Wzrost popytu na złoto jubilerskie to przede wszystkim zasługa Indii. Indie to jedna czwarta tego segmentu rynku złota. Popyt konsumpcyjny na kruszec wzrósł tam w I kwartale aż o 698 proc i wyniósł 193,5 tony. A będzie jeszcze lepiej: według ekspertów rupia ma mocna wobec dolara (ceny złota zwyczajowo podaje się dolarach), a indyjska gospodarka ma się rozwijać w tempie 8,4 proc. rocznie. Mieszkańcy Indii od dawna są zakochani w złocie, a działania Banku Indii, który pod koniec ubiegłego roku kupił do MFW 200 ton złota umacniają ich w przekonaniu, że kruszec to stabilna i dobra inwestycja.

To powoduje, że prognozy dla cen złota są dobre. Polscy analitycy – jak Marta Prusik z Mennicy Polskiej – szacują, że na koniec roku uncja będzie kosztowała 1300-1500 dolarów. Ceny zaczną rosnąć prawdodpobnie na przełomie III i IV kwartału.

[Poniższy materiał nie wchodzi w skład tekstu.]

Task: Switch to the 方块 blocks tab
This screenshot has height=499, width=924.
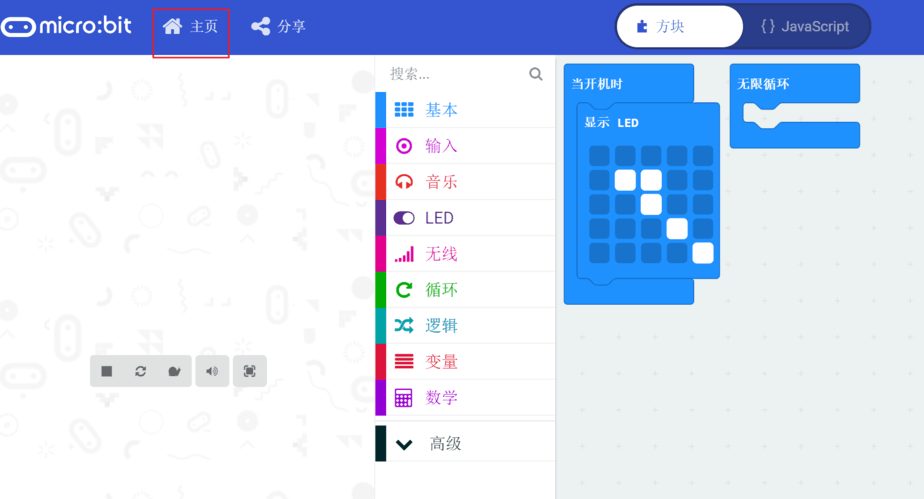Action: coord(679,27)
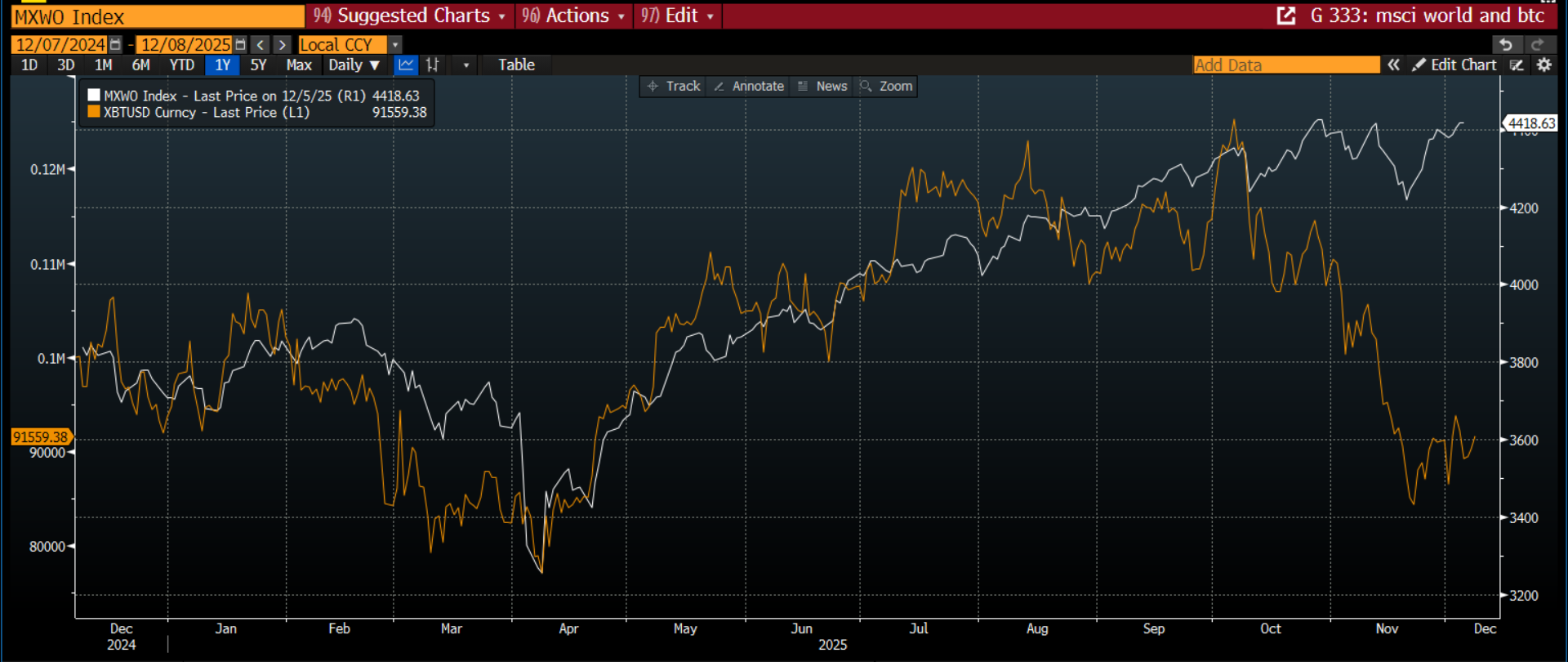The image size is (1568, 662).
Task: Enable the Track crosshair tool
Action: pos(674,87)
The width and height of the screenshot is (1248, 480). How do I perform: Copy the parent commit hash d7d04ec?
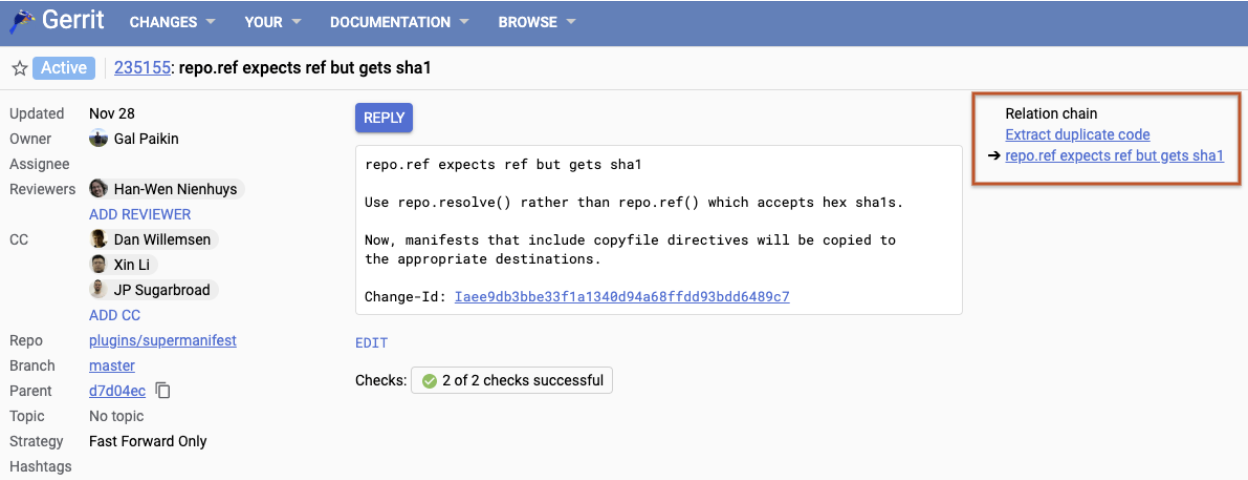point(163,391)
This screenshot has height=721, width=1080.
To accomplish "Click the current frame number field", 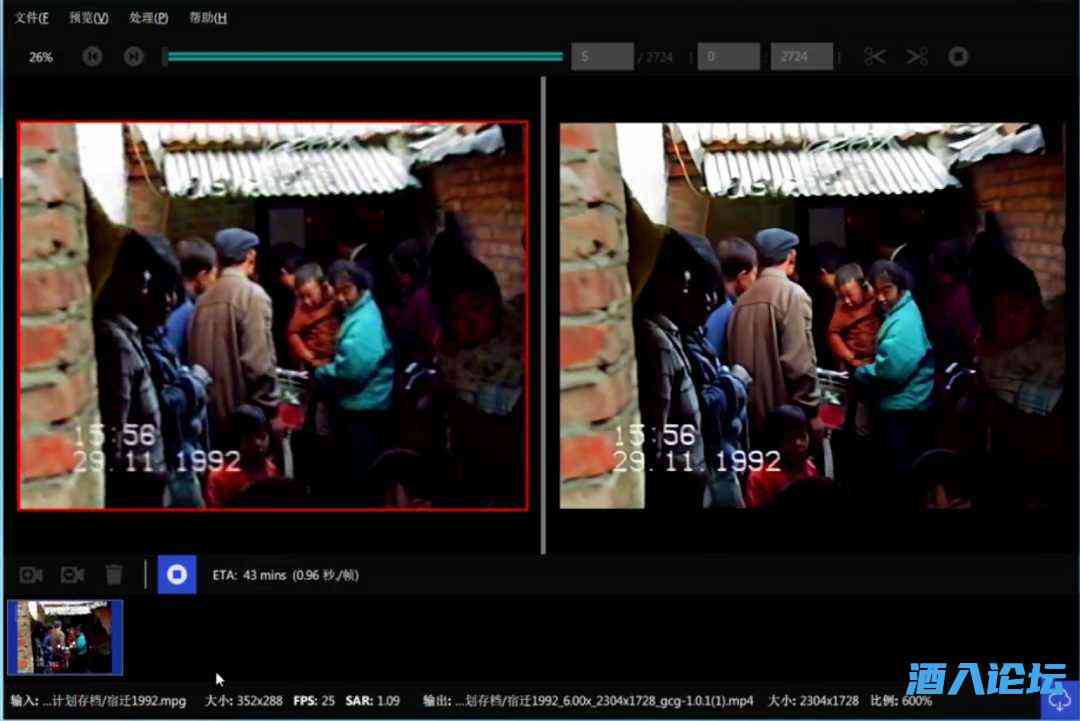I will [602, 57].
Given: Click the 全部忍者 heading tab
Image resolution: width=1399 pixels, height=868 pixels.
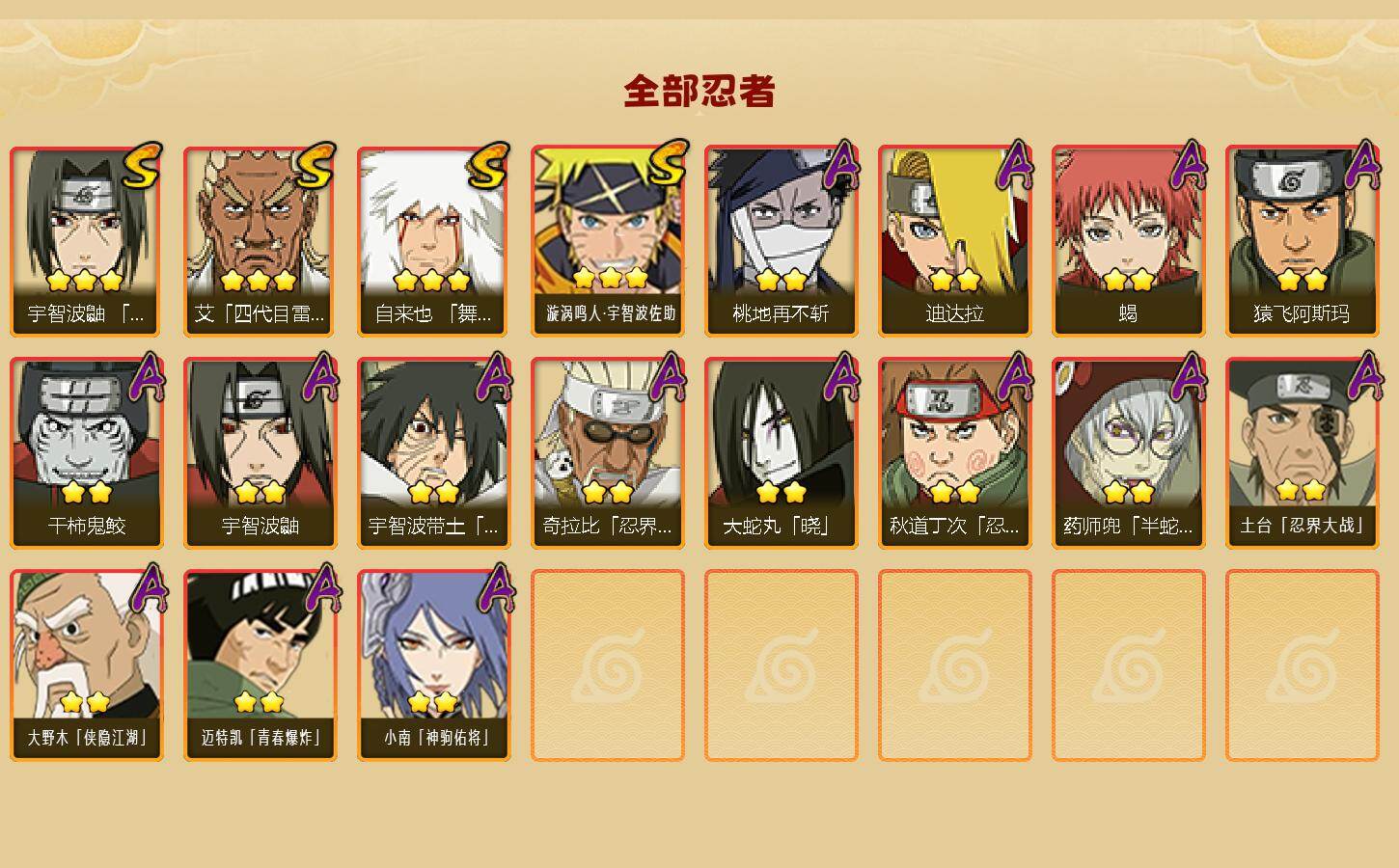Looking at the screenshot, I should point(700,92).
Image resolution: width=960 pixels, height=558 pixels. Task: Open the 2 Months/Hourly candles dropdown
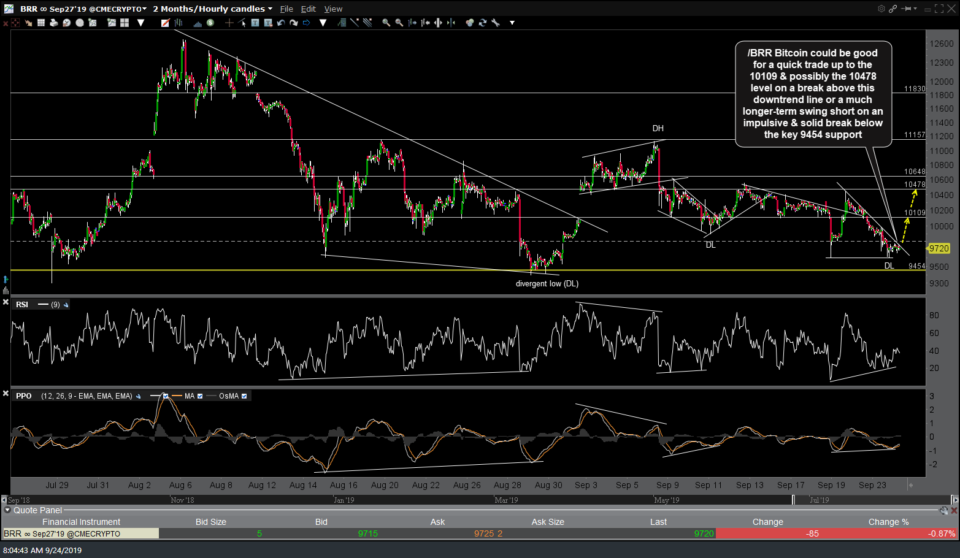click(x=270, y=8)
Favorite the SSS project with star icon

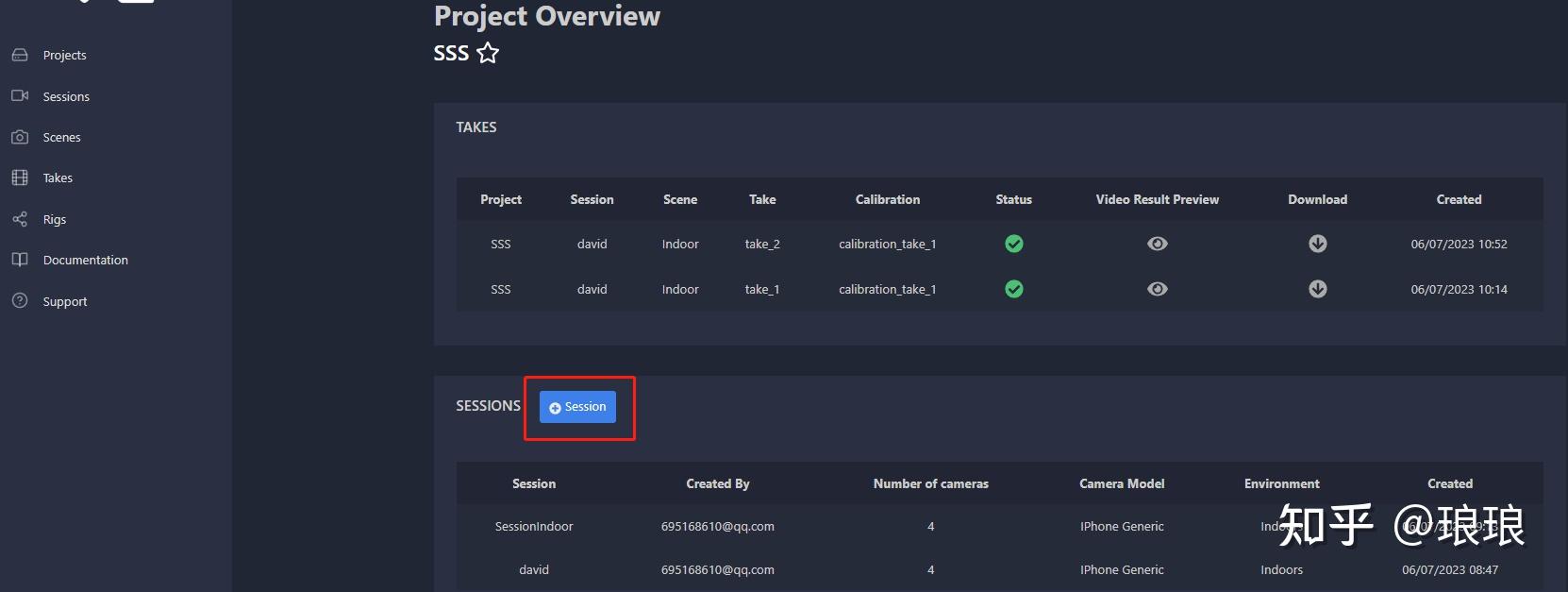488,53
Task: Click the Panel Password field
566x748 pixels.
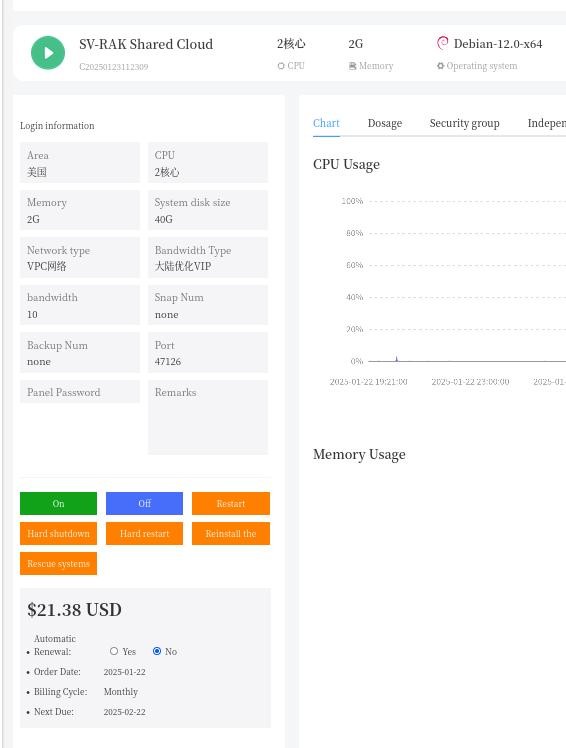Action: tap(80, 392)
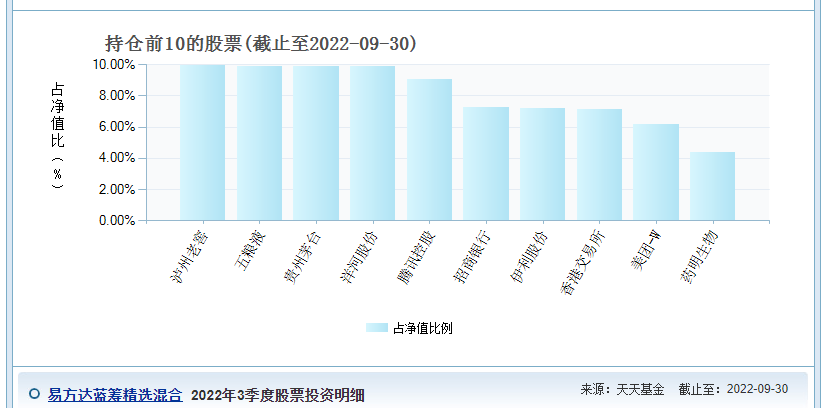Click the 药明生物 bar
This screenshot has height=408, width=832.
pyautogui.click(x=712, y=186)
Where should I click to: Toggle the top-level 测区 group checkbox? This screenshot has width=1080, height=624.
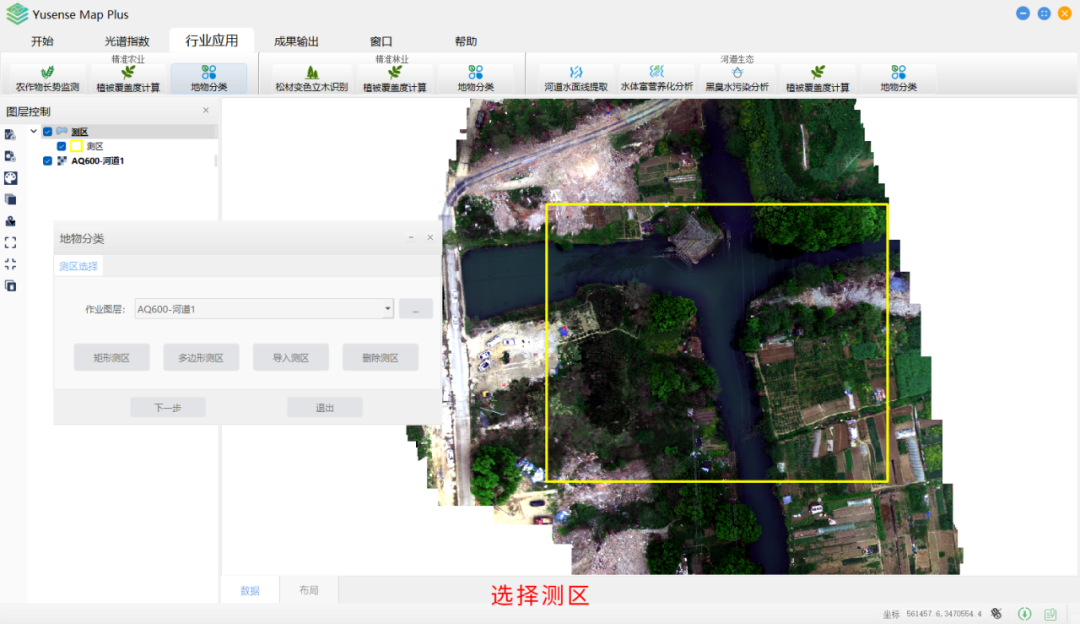tap(48, 132)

- Czynnikiem wpływającym na kształtowanie się popytu na złoto inwestycyjne, oprócz ceny, jest sezonowość. W październiku zwykle cena jest wyższa ze względu na koniec pory monsunowej w Indiach, a pod koniec listopada zaczyna się okres świąteczny w krajach Zachodu – mówi Marta Prusik.